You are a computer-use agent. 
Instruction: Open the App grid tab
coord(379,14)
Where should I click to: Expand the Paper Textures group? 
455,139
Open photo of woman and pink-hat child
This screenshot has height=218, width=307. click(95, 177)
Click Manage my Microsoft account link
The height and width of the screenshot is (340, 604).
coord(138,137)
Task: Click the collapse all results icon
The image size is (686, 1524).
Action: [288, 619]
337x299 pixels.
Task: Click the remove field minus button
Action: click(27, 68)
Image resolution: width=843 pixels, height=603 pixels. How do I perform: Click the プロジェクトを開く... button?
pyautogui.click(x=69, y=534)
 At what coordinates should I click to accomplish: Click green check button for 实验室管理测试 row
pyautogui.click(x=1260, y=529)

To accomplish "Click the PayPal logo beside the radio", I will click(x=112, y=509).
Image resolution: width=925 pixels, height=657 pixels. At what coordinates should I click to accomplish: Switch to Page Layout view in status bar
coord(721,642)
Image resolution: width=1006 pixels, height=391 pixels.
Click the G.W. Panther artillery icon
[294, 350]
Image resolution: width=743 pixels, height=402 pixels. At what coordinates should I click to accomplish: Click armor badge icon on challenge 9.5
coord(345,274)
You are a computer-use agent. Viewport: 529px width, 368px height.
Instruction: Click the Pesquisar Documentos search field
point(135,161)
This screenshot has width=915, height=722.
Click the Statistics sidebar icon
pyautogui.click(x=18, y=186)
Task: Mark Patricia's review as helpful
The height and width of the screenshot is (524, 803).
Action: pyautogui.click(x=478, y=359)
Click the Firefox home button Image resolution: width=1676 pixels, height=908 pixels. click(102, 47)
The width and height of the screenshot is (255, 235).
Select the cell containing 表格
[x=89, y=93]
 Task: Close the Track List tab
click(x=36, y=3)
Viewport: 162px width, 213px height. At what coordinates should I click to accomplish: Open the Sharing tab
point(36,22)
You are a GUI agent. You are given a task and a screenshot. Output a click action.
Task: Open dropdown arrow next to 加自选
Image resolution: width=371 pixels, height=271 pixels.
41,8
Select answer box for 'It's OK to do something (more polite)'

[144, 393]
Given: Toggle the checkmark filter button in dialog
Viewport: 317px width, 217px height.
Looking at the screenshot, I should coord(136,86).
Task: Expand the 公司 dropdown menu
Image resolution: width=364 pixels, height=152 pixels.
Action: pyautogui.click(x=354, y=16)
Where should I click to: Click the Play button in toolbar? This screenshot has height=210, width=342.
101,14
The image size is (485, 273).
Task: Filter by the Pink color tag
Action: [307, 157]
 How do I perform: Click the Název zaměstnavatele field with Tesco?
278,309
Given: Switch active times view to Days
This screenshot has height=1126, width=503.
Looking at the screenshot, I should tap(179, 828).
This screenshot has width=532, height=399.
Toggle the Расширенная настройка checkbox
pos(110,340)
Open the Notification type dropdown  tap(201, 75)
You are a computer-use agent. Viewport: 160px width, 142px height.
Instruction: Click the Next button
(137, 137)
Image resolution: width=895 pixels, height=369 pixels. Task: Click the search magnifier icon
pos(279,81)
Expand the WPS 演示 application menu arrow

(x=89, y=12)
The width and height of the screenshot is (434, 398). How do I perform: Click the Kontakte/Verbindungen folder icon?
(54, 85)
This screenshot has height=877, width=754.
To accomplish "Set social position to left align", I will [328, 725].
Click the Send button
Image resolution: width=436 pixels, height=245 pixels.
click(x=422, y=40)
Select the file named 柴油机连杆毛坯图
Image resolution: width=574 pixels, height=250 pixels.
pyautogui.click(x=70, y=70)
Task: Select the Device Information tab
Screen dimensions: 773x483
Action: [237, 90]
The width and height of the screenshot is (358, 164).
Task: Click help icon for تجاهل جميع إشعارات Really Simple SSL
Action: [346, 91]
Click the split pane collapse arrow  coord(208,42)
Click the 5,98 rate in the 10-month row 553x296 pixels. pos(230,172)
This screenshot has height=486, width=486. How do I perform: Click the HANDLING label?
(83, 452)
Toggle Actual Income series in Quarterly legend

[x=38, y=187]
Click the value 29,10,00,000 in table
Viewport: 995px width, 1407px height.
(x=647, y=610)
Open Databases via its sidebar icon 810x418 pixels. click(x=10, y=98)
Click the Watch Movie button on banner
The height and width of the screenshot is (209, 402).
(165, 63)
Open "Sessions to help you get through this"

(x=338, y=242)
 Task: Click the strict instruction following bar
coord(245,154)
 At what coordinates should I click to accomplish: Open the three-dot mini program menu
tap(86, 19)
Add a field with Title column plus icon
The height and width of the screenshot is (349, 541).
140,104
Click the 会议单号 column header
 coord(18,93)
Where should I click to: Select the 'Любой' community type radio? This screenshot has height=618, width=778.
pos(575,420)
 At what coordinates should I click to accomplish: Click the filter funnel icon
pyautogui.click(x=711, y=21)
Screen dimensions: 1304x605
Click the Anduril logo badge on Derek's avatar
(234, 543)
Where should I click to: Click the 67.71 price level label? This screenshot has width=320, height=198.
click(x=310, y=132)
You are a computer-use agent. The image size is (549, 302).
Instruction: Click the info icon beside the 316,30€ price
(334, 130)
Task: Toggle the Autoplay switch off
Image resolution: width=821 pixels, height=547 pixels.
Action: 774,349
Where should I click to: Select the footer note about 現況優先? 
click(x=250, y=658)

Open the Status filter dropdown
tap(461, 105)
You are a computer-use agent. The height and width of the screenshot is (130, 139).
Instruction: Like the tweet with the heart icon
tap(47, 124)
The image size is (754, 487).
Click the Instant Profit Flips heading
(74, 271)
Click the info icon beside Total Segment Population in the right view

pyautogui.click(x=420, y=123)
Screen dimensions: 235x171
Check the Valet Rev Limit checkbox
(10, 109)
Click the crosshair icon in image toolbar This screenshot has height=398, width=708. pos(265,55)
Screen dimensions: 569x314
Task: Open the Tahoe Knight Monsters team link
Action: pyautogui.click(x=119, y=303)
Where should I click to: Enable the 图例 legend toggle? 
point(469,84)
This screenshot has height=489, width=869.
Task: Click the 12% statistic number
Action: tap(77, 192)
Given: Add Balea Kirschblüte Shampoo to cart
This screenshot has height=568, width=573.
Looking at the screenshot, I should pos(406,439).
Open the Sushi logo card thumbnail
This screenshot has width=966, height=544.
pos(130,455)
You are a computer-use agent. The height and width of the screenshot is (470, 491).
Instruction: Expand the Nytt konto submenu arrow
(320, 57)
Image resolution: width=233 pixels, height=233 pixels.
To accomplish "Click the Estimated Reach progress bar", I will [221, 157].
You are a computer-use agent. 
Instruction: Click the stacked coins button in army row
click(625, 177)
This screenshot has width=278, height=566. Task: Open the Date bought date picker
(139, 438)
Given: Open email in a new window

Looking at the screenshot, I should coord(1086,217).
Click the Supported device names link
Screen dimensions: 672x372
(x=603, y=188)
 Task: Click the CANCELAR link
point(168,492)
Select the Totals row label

= = =

For each record above, give it again without a single change.

- [Task output]:
You are a computer-use agent. 
Instruction: Open the App grid tab
coord(379,14)
Where should I click to: Expand the Paper Textures group? 
455,139
Open photo of woman and pink-hat child
This screenshot has height=218, width=307. click(95, 177)
Click Manage my Microsoft account link
The height and width of the screenshot is (340, 604).
coord(138,137)
Task: Click the collapse all results icon
The image size is (686, 1524).
Action: [288, 619]
337x299 pixels.
Task: Click the remove field minus button
Action: click(27, 68)
Image resolution: width=843 pixels, height=603 pixels. How do I perform: Click the プロジェクトを開く... button?
pyautogui.click(x=69, y=534)
 At what coordinates should I click to accomplish: Click green check button for 实验室管理测试 row
pyautogui.click(x=1260, y=529)

To accomplish "Click the PayPal logo beside the radio", I will click(x=112, y=509).
Image resolution: width=925 pixels, height=657 pixels. At what coordinates should I click to accomplish: Switch to Page Layout view in status bar
coord(721,642)
Image resolution: width=1006 pixels, height=391 pixels.
Click the G.W. Panther artillery icon
[294, 350]
Image resolution: width=743 pixels, height=402 pixels. At what coordinates should I click to accomplish: Click armor badge icon on challenge 9.5
coord(345,274)
You are a computer-use agent. Viewport: 529px width, 368px height.
Instruction: Click the Pesquisar Documentos search field
point(135,161)
This screenshot has width=915, height=722.
Click the Statistics sidebar icon
pyautogui.click(x=18, y=186)
Task: Mark Patricia's review as helpful
The height and width of the screenshot is (524, 803).
Action: pyautogui.click(x=478, y=359)
Click the Firefox home button Image resolution: width=1676 pixels, height=908 pixels. click(102, 47)
The width and height of the screenshot is (255, 235).
Select the cell containing 表格
[x=89, y=93]
 Task: Close the Track List tab
click(x=36, y=3)
Viewport: 162px width, 213px height. At what coordinates should I click to accomplish: Open the Sharing tab
point(36,22)
You are a GUI agent. You are given a task and a screenshot. Output a click action.
Task: Open dropdown arrow next to 加自选
Image resolution: width=371 pixels, height=271 pixels.
41,8
Select answer box for 'It's OK to do something (more polite)'

[144, 393]
Given: Toggle the checkmark filter button in dialog
Viewport: 317px width, 217px height.
Looking at the screenshot, I should coord(136,86).
Task: Expand the 公司 dropdown menu
Image resolution: width=364 pixels, height=152 pixels.
Action: pyautogui.click(x=354, y=16)
Where should I click to: Click the Play button in toolbar? This screenshot has height=210, width=342.
101,14
The image size is (485, 273).
Task: Filter by the Pink color tag
Action: [307, 157]
 How do I perform: Click the Název zaměstnavatele field with Tesco?
278,309
Given: Switch active times view to Days
This screenshot has height=1126, width=503.
Looking at the screenshot, I should tap(179, 828).
This screenshot has width=532, height=399.
Toggle the Расширенная настройка checkbox
pos(110,340)
Open the Notification type dropdown  tap(201, 75)
You are a computer-use agent. Viewport: 160px width, 142px height.
Instruction: Click the Next button
(137, 137)
Image resolution: width=895 pixels, height=369 pixels. Task: Click the search magnifier icon
pos(279,81)
Expand the WPS 演示 application menu arrow

(x=89, y=12)
The width and height of the screenshot is (434, 398). How do I perform: Click the Kontakte/Verbindungen folder icon?
(54, 85)
This screenshot has height=877, width=754.
To accomplish "Set social position to left align", I will [328, 725].
Click the Send button
Image resolution: width=436 pixels, height=245 pixels.
click(x=422, y=40)
Select the file named 柴油机连杆毛坯图
Image resolution: width=574 pixels, height=250 pixels.
pyautogui.click(x=70, y=70)
Task: Select the Device Information tab
Screen dimensions: 773x483
Action: [237, 90]
The width and height of the screenshot is (358, 164).
Task: Click help icon for تجاهل جميع إشعارات Really Simple SSL
Action: [346, 91]
Click the split pane collapse arrow  coord(208,42)
Click the 5,98 rate in the 10-month row 553x296 pixels. pos(230,172)
This screenshot has height=486, width=486. How do I perform: Click the HANDLING label?
(83, 452)
Toggle Actual Income series in Quarterly legend

[x=38, y=187]
Click the value 29,10,00,000 in table
Viewport: 995px width, 1407px height.
(x=647, y=610)
Open Databases via its sidebar icon 810x418 pixels. click(x=10, y=98)
Click the Watch Movie button on banner
The height and width of the screenshot is (209, 402).
(165, 63)
Open "Sessions to help you get through this"

(x=338, y=242)
 Task: Click the strict instruction following bar
coord(245,154)
 At what coordinates should I click to accomplish: Open the three-dot mini program menu
tap(86, 19)
Add a field with Title column plus icon
The height and width of the screenshot is (349, 541).
140,104
Click the 会议单号 column header
 coord(18,93)
Where should I click to: Select the 'Любой' community type radio? This screenshot has height=618, width=778.
pos(575,420)
 At what coordinates should I click to accomplish: Click the filter funnel icon
pyautogui.click(x=711, y=21)
Screen dimensions: 1304x605
Click the Anduril logo badge on Derek's avatar
(234, 543)
Where should I click to: Click the 67.71 price level label? This screenshot has width=320, height=198.
click(x=310, y=132)
You are a computer-use agent. The image size is (549, 302).
Instruction: Click the info icon beside the 316,30€ price
(334, 130)
Task: Toggle the Autoplay switch off
Image resolution: width=821 pixels, height=547 pixels.
Action: 774,349
Where should I click to: Select the footer note about 現況優先? 
click(x=250, y=658)

Open the Status filter dropdown
tap(461, 105)
You are a computer-use agent. The height and width of the screenshot is (130, 139).
Instruction: Like the tweet with the heart icon
tap(47, 124)
The image size is (754, 487).
Click the Instant Profit Flips heading
(74, 271)
Click the info icon beside Total Segment Population in the right view

pyautogui.click(x=420, y=123)
Screen dimensions: 235x171
Check the Valet Rev Limit checkbox
(10, 109)
Click the crosshair icon in image toolbar This screenshot has height=398, width=708. pos(265,55)
Screen dimensions: 569x314
Task: Open the Tahoe Knight Monsters team link
Action: pyautogui.click(x=119, y=303)
Where should I click to: Enable the 图例 legend toggle? 
point(469,84)
This screenshot has height=489, width=869.
Task: Click the 12% statistic number
Action: tap(77, 192)
Given: Add Balea Kirschblüte Shampoo to cart
This screenshot has height=568, width=573.
Looking at the screenshot, I should pos(406,439).
Open the Sushi logo card thumbnail
This screenshot has width=966, height=544.
pos(130,455)
You are a computer-use agent. The height and width of the screenshot is (470, 491).
Instruction: Expand the Nytt konto submenu arrow
(320, 57)
Image resolution: width=233 pixels, height=233 pixels.
To accomplish "Click the Estimated Reach progress bar", I will [221, 157].
You are a computer-use agent. 
Instruction: Click the stacked coins button in army row
click(625, 177)
This screenshot has width=278, height=566. Task: Open the Date bought date picker
(139, 438)
Given: Open email in a new window

Looking at the screenshot, I should coord(1086,217).
Click the Supported device names link
Screen dimensions: 672x372
(x=603, y=188)
 Task: Click the CANCELAR link
point(168,492)
Select the Totals row label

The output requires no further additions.